— REQUIRED ACTION —
Your task is to copy every line of the records below that contains "badge".

+ + + + + + +

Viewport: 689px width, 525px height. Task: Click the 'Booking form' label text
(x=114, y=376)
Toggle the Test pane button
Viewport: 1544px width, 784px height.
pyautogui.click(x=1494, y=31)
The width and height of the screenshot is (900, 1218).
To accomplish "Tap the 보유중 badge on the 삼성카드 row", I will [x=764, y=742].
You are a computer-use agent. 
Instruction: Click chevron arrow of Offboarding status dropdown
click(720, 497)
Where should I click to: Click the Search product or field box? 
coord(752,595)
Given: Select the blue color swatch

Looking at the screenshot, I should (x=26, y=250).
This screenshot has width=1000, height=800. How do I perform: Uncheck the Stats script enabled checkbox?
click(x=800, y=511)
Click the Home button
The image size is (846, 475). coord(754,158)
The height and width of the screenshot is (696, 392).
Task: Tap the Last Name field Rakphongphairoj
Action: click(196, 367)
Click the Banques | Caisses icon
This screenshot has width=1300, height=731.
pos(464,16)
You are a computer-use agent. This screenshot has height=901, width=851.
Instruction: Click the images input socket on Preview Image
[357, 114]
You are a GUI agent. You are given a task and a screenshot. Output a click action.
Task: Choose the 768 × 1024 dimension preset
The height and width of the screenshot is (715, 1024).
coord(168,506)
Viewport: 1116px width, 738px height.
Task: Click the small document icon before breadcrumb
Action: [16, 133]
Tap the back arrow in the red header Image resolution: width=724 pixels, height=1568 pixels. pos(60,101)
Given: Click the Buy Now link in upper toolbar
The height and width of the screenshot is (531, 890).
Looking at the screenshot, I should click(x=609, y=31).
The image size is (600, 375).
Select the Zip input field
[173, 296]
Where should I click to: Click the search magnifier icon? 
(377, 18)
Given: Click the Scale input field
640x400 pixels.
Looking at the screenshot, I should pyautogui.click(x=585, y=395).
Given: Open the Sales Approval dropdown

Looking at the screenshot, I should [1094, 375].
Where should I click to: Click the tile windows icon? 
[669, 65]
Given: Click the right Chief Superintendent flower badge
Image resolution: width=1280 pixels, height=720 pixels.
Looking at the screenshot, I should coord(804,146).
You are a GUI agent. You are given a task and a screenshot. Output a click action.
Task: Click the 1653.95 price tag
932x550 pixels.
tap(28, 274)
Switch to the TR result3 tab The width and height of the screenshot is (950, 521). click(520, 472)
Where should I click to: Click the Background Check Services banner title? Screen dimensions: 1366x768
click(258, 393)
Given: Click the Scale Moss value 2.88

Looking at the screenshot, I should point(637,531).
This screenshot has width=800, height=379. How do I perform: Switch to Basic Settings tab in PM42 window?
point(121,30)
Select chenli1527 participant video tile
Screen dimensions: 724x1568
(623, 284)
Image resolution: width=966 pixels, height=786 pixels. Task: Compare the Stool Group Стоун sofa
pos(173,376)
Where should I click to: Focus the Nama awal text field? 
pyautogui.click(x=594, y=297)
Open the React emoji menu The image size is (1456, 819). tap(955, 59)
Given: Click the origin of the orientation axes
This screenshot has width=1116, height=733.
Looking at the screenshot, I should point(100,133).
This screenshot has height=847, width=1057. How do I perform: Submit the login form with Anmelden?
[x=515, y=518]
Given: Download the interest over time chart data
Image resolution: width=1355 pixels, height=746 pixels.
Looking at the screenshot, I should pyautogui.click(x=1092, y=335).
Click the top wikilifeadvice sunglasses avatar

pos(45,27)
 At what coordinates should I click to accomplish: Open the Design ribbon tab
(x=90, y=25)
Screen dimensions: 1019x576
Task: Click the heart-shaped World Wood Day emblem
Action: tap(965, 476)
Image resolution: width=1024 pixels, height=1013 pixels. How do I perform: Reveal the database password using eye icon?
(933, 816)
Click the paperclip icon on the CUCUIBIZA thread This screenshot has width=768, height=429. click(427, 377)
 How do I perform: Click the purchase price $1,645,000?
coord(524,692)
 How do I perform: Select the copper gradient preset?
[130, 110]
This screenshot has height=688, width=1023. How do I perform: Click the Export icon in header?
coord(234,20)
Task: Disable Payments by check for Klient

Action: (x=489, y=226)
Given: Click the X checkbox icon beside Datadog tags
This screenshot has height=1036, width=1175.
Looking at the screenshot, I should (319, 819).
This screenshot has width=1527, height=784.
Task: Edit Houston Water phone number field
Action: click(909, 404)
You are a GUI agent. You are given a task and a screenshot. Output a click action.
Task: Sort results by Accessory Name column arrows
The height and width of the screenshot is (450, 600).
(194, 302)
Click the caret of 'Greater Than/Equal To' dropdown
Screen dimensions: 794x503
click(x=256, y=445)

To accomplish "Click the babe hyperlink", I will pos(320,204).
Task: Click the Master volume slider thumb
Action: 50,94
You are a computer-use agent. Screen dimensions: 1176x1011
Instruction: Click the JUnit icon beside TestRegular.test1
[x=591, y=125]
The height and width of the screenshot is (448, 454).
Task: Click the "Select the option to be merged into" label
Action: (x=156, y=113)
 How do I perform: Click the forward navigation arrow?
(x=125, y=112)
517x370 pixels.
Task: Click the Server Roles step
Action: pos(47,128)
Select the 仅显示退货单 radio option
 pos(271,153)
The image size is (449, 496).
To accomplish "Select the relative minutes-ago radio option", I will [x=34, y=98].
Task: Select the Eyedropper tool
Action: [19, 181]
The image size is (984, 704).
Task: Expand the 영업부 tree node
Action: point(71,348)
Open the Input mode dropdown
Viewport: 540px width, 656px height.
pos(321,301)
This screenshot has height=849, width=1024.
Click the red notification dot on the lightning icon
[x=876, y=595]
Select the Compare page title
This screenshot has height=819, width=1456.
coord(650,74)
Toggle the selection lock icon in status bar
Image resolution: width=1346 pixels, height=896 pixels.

+ + + + + + +

— EXPECTED ANSWER —
To accomplish "Tap the 보유중 badge on the 삼성카드 row", I will [x=764, y=742].
Given: Click the right Chief Superintendent flower badge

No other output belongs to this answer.